What Causes Sciatica?
Sciatica is caused most commonly by the Sciatic nerve being irritated, either by a tight muscle near to the nerve or by pain chemicals that are released in your body when you have an injury.
There are less common causes of Sciatica; narrowing of the spinal canal in the lower back, the discs in the spine losing their height through wear and tear or disease, or one vertebra slipping forward over another – sometimes due to a fracture in the vertebrae or just how the bone is formed at birth.
Spinal Disc pain
Most patients know this type of back pain as a ‘slipped disc’ although the discs do not actually slip.
The symptoms of disc pain
Spinal discs are fibrous rings (like in a tree), containing a soft gel-like ‘cushion’ between each of the bones of your spine. Discs cannot ‘slip’ because they are attached to the spine but the term ‘slipped disc’ can mean a tear in the fibrous rings, where the gel can push through.

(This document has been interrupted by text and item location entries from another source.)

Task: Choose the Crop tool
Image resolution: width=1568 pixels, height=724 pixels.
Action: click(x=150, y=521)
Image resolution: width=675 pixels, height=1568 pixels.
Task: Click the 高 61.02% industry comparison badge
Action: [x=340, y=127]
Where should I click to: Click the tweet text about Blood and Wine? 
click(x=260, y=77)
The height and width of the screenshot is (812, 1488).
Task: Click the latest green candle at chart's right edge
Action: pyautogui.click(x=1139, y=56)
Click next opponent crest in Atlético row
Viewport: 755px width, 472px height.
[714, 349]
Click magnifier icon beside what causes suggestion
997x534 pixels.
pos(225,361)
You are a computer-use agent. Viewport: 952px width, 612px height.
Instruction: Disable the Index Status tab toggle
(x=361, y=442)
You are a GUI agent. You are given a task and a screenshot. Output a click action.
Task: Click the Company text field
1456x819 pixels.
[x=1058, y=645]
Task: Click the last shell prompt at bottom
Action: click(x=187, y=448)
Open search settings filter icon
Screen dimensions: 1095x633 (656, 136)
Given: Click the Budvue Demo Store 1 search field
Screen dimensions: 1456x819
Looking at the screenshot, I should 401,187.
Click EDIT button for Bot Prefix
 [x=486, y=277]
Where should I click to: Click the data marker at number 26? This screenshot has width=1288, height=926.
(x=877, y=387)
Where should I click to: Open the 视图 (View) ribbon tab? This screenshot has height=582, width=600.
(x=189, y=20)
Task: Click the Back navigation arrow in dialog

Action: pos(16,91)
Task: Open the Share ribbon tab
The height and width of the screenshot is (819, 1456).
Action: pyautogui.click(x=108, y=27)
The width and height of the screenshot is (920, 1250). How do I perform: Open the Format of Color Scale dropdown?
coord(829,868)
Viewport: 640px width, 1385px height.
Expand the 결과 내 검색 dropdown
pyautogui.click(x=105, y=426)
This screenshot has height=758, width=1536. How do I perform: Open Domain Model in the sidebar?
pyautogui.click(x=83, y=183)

The resulting pressure or irritation on the nerves that exit your spine can cause pain in your back, or referred pain over an area through which the nerves pass such as your legs. Leg pain, pins and needles, weakness or numbness can be caused by nerve irritation or pressure in the lower spine.
What causes disc pain?
Although a violent injury can damage a disk, problems with disks are often brought on by the normal aging process or by everyday activities, such as lifting heavy objects the wrong way, or slips and falls. A sudden movement like this can cause the fibrous outer covering of the disk to break or distort to the point that the gel leaks out and presses on a nerve or releases chemicals that irritate the nerve.
Discs can also suffer wear and tear through normal living but research has so far proven only that genetics is a factor in this.
How can you help your back pain?
Gone are the days of lying in bed for a week to rest your injury – GPs traditionally recommended rest for back pain but the research now disproves that.
At TCHP we recommend that you move around gently and regularly (within your pain limit) which improves your recovery time and strengthens the damaged area. We also recommend that our patients at home use ice and heat to help the pain and also an over the counter pain relief medication for the first 24 hours if you know it is safe for you.
Getting the right advice and treatment is important for back pain to resolve as quickly as possible but also important if you want to prevent it from coming back.
To prevent back pain coming back, review the things that may have triggered it in the first place such as being overweight not exercising regularly, sitting for too long, wearing high heels, or sleeping on a mattress that is too soft.
A note about serious Injuries. Since some symptoms of low back strain are similar to those of more serious conditions, it’s important to get checked out by a medical professional. Any numbness and weakness in your legs, bowel and bladder problems, or pain at nighttime that is not eased by changing position can be a sign of nerve damage and is serious and could lead to paralysis so if in any doubt you should seek help immediately.